> [Goal] Please format every line of the rows below as a JSON list of strings, one string per line, omitting blank lines.

:: Given information

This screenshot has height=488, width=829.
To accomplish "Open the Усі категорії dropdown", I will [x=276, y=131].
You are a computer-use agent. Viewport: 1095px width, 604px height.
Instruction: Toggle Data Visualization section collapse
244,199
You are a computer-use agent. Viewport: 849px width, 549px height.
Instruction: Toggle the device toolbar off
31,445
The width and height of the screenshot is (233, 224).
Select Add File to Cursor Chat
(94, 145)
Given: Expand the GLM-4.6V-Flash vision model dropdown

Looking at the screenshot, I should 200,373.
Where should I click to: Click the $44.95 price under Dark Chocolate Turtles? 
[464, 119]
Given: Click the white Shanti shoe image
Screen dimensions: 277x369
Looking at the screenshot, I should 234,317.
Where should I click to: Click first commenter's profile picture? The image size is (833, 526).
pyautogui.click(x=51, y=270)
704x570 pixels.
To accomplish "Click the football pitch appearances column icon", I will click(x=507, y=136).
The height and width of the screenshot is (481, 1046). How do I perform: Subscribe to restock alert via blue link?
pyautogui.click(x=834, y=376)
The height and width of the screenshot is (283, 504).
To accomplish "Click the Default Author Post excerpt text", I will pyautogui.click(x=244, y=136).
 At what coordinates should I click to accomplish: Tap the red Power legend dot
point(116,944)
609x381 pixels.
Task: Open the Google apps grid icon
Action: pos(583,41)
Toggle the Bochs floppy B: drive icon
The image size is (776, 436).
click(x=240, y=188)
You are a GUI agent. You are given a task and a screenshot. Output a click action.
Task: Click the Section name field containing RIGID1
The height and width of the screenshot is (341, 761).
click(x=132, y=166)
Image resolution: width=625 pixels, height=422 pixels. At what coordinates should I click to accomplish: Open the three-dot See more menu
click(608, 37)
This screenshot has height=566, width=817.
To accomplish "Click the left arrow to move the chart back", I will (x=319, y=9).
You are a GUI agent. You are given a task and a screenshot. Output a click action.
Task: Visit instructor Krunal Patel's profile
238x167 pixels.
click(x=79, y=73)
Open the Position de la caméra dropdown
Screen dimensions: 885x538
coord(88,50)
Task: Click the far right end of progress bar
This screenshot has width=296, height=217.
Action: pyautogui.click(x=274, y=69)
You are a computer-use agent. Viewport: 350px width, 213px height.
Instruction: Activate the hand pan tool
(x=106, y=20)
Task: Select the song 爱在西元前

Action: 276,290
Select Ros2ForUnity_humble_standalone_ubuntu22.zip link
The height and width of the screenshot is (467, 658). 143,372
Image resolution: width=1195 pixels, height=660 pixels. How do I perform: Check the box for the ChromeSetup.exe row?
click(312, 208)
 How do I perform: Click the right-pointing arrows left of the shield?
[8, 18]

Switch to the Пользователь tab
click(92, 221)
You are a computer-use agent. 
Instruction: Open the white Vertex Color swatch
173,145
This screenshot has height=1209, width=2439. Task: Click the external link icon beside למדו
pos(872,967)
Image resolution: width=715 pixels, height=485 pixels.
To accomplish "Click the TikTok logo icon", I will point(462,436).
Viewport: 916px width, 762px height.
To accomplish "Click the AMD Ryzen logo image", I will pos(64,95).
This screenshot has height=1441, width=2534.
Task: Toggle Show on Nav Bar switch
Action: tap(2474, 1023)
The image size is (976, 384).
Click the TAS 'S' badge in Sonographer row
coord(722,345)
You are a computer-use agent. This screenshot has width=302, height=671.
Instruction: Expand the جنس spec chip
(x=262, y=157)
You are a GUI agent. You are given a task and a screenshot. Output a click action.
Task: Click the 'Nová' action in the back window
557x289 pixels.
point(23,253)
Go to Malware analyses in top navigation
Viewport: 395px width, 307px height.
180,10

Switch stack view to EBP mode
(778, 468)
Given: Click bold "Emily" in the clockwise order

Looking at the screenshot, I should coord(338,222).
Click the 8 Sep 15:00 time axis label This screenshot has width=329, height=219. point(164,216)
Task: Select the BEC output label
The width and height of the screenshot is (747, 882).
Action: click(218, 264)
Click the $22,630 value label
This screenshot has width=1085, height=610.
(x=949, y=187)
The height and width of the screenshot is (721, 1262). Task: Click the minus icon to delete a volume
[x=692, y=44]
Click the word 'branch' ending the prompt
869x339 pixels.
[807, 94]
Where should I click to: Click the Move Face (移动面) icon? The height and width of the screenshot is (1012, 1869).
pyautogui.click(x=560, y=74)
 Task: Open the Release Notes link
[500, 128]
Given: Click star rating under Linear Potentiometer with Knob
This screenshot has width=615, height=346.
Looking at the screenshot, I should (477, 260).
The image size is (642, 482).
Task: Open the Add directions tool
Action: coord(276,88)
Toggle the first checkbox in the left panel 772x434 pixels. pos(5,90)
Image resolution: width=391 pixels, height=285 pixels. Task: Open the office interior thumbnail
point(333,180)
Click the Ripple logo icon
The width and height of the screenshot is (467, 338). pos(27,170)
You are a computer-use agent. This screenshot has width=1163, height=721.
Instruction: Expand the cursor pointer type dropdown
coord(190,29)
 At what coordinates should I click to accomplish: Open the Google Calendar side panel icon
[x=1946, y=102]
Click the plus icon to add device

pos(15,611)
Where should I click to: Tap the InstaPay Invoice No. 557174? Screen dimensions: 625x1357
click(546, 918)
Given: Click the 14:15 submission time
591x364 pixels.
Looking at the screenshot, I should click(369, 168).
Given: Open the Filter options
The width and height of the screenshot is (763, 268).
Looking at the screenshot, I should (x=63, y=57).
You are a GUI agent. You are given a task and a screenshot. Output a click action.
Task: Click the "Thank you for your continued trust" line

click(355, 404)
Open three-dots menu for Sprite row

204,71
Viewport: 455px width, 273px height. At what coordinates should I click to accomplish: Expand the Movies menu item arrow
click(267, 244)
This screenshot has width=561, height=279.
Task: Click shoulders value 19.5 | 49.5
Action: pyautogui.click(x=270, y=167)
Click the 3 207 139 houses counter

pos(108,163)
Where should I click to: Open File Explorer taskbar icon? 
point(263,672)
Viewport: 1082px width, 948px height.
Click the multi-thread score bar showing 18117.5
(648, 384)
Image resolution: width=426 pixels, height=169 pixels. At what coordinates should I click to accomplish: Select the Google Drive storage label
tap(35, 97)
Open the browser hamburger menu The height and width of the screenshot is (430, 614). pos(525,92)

::::

> [Task solution]
[
  "This screenshot has height=488, width=829.",
  "To accomplish \"Open the Усі категорії dropdown\", I will [x=276, y=131].",
  "You are a computer-use agent. Viewport: 1095px width, 604px height.",
  "Instruction: Toggle Data Visualization section collapse",
  "244,199",
  "You are a computer-use agent. Viewport: 849px width, 549px height.",
  "Instruction: Toggle the device toolbar off",
  "31,445",
  "The width and height of the screenshot is (233, 224).",
  "Select Add File to Cursor Chat",
  "(94, 145)",
  "Given: Expand the GLM-4.6V-Flash vision model dropdown",
  "Looking at the screenshot, I should 200,373.",
  "Where should I click to: Click the $44.95 price under Dark Chocolate Turtles? ",
  "[464, 119]",
  "Given: Click the white Shanti shoe image",
  "Screen dimensions: 277x369",
  "Looking at the screenshot, I should 234,317.",
  "Where should I click to: Click first commenter's profile picture? The image size is (833, 526).",
  "pyautogui.click(x=51, y=270)",
  "704x570 pixels.",
  "To accomplish \"Click the football pitch appearances column icon\", I will click(x=507, y=136).",
  "The height and width of the screenshot is (481, 1046). How do I perform: Subscribe to restock alert via blue link?",
  "pyautogui.click(x=834, y=376)",
  "The height and width of the screenshot is (283, 504).",
  "To accomplish \"Click the Default Author Post excerpt text\", I will pyautogui.click(x=244, y=136).",
  " At what coordinates should I click to accomplish: Tap the red Power legend dot",
  "point(116,944)",
  "609x381 pixels.",
  "Task: Open the Google apps grid icon",
  "Action: pos(583,41)",
  "Toggle the Bochs floppy B: drive icon",
  "The image size is (776, 436).",
  "click(x=240, y=188)",
  "You are a GUI agent. You are given a task and a screenshot. Output a click action.",
  "Task: Click the Section name field containing RIGID1",
  "The height and width of the screenshot is (341, 761).",
  "click(x=132, y=166)",
  "Image resolution: width=625 pixels, height=422 pixels. At what coordinates should I click to accomplish: Open the three-dot See more menu",
  "click(608, 37)",
  "This screenshot has height=566, width=817.",
  "To accomplish \"Click the left arrow to move the chart back\", I will (x=319, y=9).",
  "You are a GUI agent. You are given a task and a screenshot. Output a click action.",
  "Task: Visit instructor Krunal Patel's profile",
  "238x167 pixels.",
  "click(x=79, y=73)",
  "Open the Position de la caméra dropdown",
  "Screen dimensions: 885x538",
  "coord(88,50)",
  "Task: Click the far right end of progress bar",
  "This screenshot has width=296, height=217.",
  "Action: pyautogui.click(x=274, y=69)",
  "You are a computer-use agent. Viewport: 350px width, 213px height.",
  "Instruction: Activate the hand pan tool",
  "(x=106, y=20)",
  "Task: Select the song 爱在西元前",
  "Action: 276,290",
  "Select Ros2ForUnity_humble_standalone_ubuntu22.zip link",
  "The height and width of the screenshot is (467, 658). 143,372",
  "Image resolution: width=1195 pixels, height=660 pixels. How do I perform: Check the box for the ChromeSetup.exe row?",
  "click(312, 208)",
  " How do I perform: Click the right-pointing arrows left of the shield?",
  "[8, 18]",
  "Switch to the Пользователь tab",
  "click(92, 221)",
  "You are a computer-use agent. ",
  "Instruction: Open the white Vertex Color swatch",
  "173,145",
  "This screenshot has height=1209, width=2439. Task: Click the external link icon beside למדו",
  "pos(872,967)",
  "Image resolution: width=715 pixels, height=485 pixels.",
  "To accomplish \"Click the TikTok logo icon\", I will point(462,436).",
  "Viewport: 916px width, 762px height.",
  "To accomplish \"Click the AMD Ryzen logo image\", I will pos(64,95).",
  "This screenshot has height=1441, width=2534.",
  "Task: Toggle Show on Nav Bar switch",
  "Action: tap(2474, 1023)",
  "The image size is (976, 384).",
  "Click the TAS 'S' badge in Sonographer row",
  "coord(722,345)",
  "You are a computer-use agent. This screenshot has width=302, height=671.",
  "Instruction: Expand the جنس spec chip",
  "(x=262, y=157)",
  "You are a GUI agent. You are given a task and a screenshot. Output a click action.",
  "Task: Click the 'Nová' action in the back window",
  "557x289 pixels.",
  "point(23,253)",
  "Go to Malware analyses in top navigation",
  "Viewport: 395px width, 307px height.",
  "180,10",
  "Switch stack view to EBP mode",
  "(778, 468)",
  "Given: Click bold \"Emily\" in the clockwise order",
  "Looking at the screenshot, I should coord(338,222).",
  "Click the 8 Sep 15:00 time axis label This screenshot has width=329, height=219. point(164,216)",
  "Task: Select the BEC output label",
  "The width and height of the screenshot is (747, 882).",
  "Action: click(218, 264)",
  "Click the $22,630 value label",
  "This screenshot has width=1085, height=610.",
  "(x=949, y=187)",
  "The height and width of the screenshot is (721, 1262). Task: Click the minus icon to delete a volume",
  "[x=692, y=44]",
  "Click the word 'branch' ending the prompt",
  "869x339 pixels.",
  "[807, 94]",
  "Where should I click to: Click the Move Face (移动面) icon? The height and width of the screenshot is (1012, 1869).",
  "pyautogui.click(x=560, y=74)",
  " Task: Open the Release Notes link",
  "[500, 128]",
  "Given: Click star rating under Linear Potentiometer with Knob",
  "This screenshot has width=615, height=346.",
  "Looking at the screenshot, I should (477, 260).",
  "The image size is (642, 482).",
  "Task: Open the Add directions tool",
  "Action: coord(276,88)",
  "Toggle the first checkbox in the left panel 772x434 pixels. pos(5,90)",
  "Image resolution: width=391 pixels, height=285 pixels. Task: Open the office interior thumbnail",
  "point(333,180)",
  "Click the Ripple logo icon",
  "The width and height of the screenshot is (467, 338). pos(27,170)",
  "You are a computer-use agent. This screenshot has width=1163, height=721.",
  "Instruction: Expand the cursor pointer type dropdown",
  "coord(190,29)",
  " At what coordinates should I click to accomplish: Open the Google Calendar side panel icon",
  "[x=1946, y=102]",
  "Click the plus icon to add device",
  "pos(15,611)",
  "Where should I click to: Tap the InstaPay Invoice No. 557174? Screen dimensions: 625x1357",
  "click(546, 918)",
  "Given: Click the 14:15 submission time",
  "591x364 pixels.",
  "Looking at the screenshot, I should click(369, 168).",
  "Given: Open the Filter options",
  "The width and height of the screenshot is (763, 268).",
  "Looking at the screenshot, I should (x=63, y=57).",
  "You are a GUI agent. You are given a task and a screenshot. Output a click action.",
  "Task: Click the \"Thank you for your continued trust\" line",
  "click(355, 404)",
  "Open three-dots menu for Sprite row",
  "204,71",
  "Viewport: 455px width, 273px height. At what coordinates should I click to accomplish: Expand the Movies menu item arrow",
  "click(267, 244)",
  "This screenshot has width=561, height=279.",
  "Task: Click shoulders value 19.5 | 49.5",
  "Action: pyautogui.click(x=270, y=167)",
  "Click the 3 207 139 houses counter",
  "pos(108,163)",
  "Where should I click to: Open File Explorer taskbar icon? ",
  "point(263,672)",
  "Viewport: 1082px width, 948px height.",
  "Click the multi-thread score bar showing 18117.5",
  "(648, 384)",
  "Image resolution: width=426 pixels, height=169 pixels. At what coordinates should I click to accomplish: Select the Google Drive storage label",
  "tap(35, 97)",
  "Open the browser hamburger menu The height and width of the screenshot is (430, 614). pos(525,92)"
]